Hey, recently I am trying to insert a ~ 1.2kb fragment into a 7.4 kb vector by using a single RE (xbaI). I cloned the PCR product (both end has xbaI linker) into a TOPO zero blunt vector, and digested with xbaI, gel purified the fragment. Vector is also cut with xbaI and CIP treated, then gel purified. Then I tried different ratio like 1:3, 1:4, 1:5, .. even upto 1:10, but no colonies on the plates. I tried different ratio, different batch of plates, different competent cell... No matter what I tried, I didn't get one colony at all. What should I do? I would appreciate if you have any suggestions. Thanks

-jasmine001-

You are purifying the ligation with gel extraction???? write what you do step by step because I'm don't understand what you mean with this: "I cloned the PCR product (both end has xbaI linker) into a TOPO zero blunt vector, and digested with xbaI, gel purified the fragment. Vector is also cut with xbaI and CIP treated, then gel purified."
What do you digested and what you purify with gel.

-merlav-

QUOTE (jasmine001 @ Nov 18 2008, 01:49 PM)
Hey, recently I am trying to insert a ~ 1.2kb fragment into a 7.4 kb vector by using a single RE (xbaI). I cloned the PCR product (both end has xbaI linker) into a TOPO zero blunt vector, and digested with xbaI, gel purified the fragment. Vector is also cut with xbaI and CIP treated, then gel purified. Then I tried different ratio like 1:3, 1:4, 1:5, .. even upto 1:10, but no colonies on the plates. I tried different ratio, different batch of plates, different competent cell... No matter what I tried, I didn't get one colony at all. What should I do? I would appreciate if you have any suggestions. Thanks


Have you tried doing a test with just your vector- not CIP treated, to see if it will religate, and have you tested your ligase to see if it's working?

-smu2-

QUOTE (merlav @ Nov 19 2008, 05:45 AM)
You are purifying the ligation with gel extraction???? write what you do step by step because I'm don't understand what you mean with this: "I cloned the PCR product (both end has xbaI linker) into a TOPO zero blunt vector, and digested with xbaI, gel purified the fragment. Vector is also cut with xbaI and CIP treated, then gel purified."
What do you digested and what you purify with gel.

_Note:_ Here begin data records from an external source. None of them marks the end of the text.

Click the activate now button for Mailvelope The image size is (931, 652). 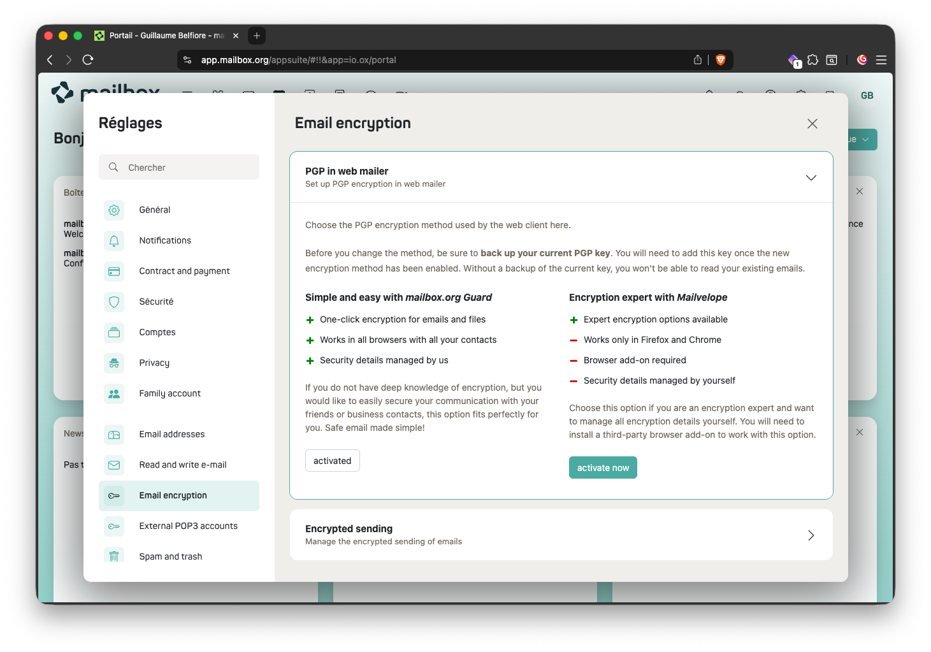603,468
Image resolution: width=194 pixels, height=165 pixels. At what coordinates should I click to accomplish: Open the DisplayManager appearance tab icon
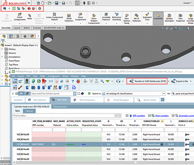click(x=32, y=36)
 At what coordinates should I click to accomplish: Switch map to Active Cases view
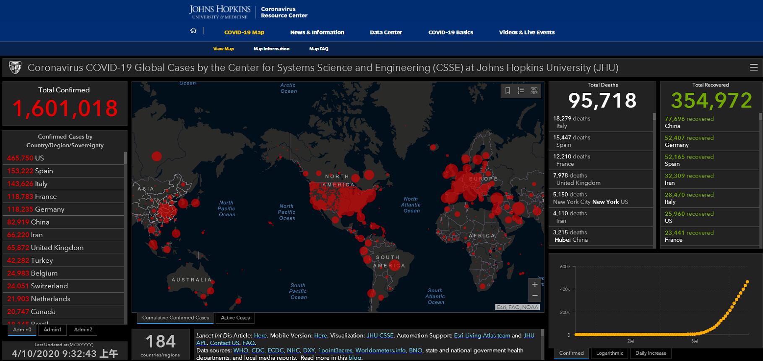[x=235, y=318]
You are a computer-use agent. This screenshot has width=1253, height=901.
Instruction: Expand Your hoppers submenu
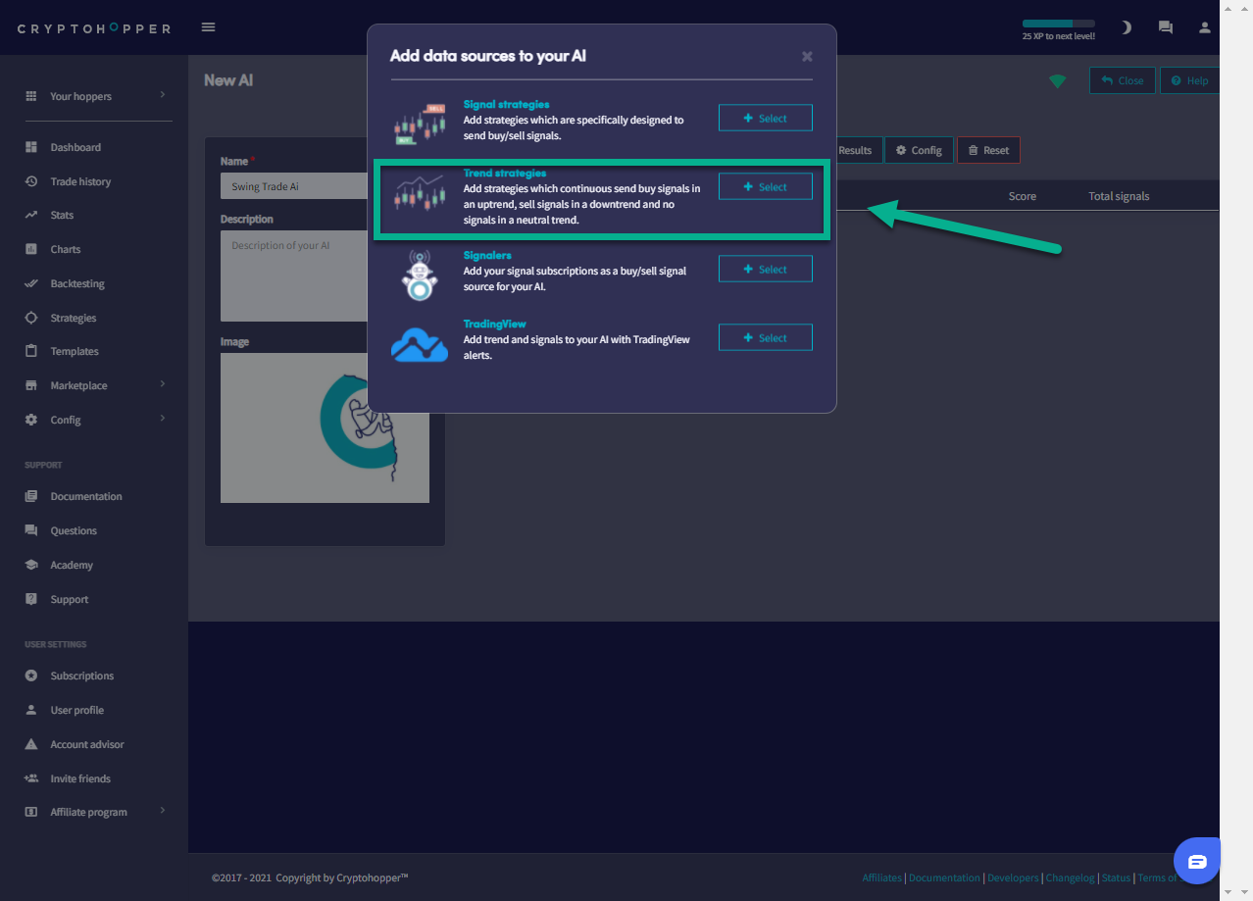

Sorry to make you comfused. I cloned the sequence of interest into a TOPO vector, and sent for sequencing. After confirmation, the plasmid was digested with xbaI (the sequence has xbaI linker on both ends) for two hours. Then I ran a gel, cut the right band, and did the gel purification. The vector that I want to insert the sequence into was digested with xbaI and CIP treated (incubated at 37 C for 30 min, inactived at 65C for 20 min) Again, I ran a gel and gel purified the digested vector. I tried differet ratio of insert: vector, tried different ligase, and different competent cell, no colonies at all. The non-CIP treated vector only control confirmed that the digested vector religated. I hope my explanation can make you clear now. Thanks for any suggestions.

-jasmine001-

QUOTE (smu2 @ Nov 19 2008, 09:08 AM)
QUOTE (jasmine001 @ Nov 18 2008, 01:49 PM)
Hey, recently I am trying to insert a ~ 1.2kb fragment into a 7.4 kb vector by using a single RE (xbaI). I cloned the PCR product (both end has xbaI linker) into a TOPO zero blunt vector, and digested with xbaI, gel purified the fragment. Vector is also cut with xbaI and CIP treated, then gel purified. Then I tried different ratio like 1:3, 1:4, 1:5, .. even upto 1:10, but no colonies on the plates. I tried different ratio, different batch of plates, different competent cell... No matter what I tried, I didn't get one colony at all. What should I do? I would appreciate if you have any suggestions. Thanks


Have you tried doing a test with just your vector- not CIP treated, to see if it will religate, and have you tested your ligase to see if it's working?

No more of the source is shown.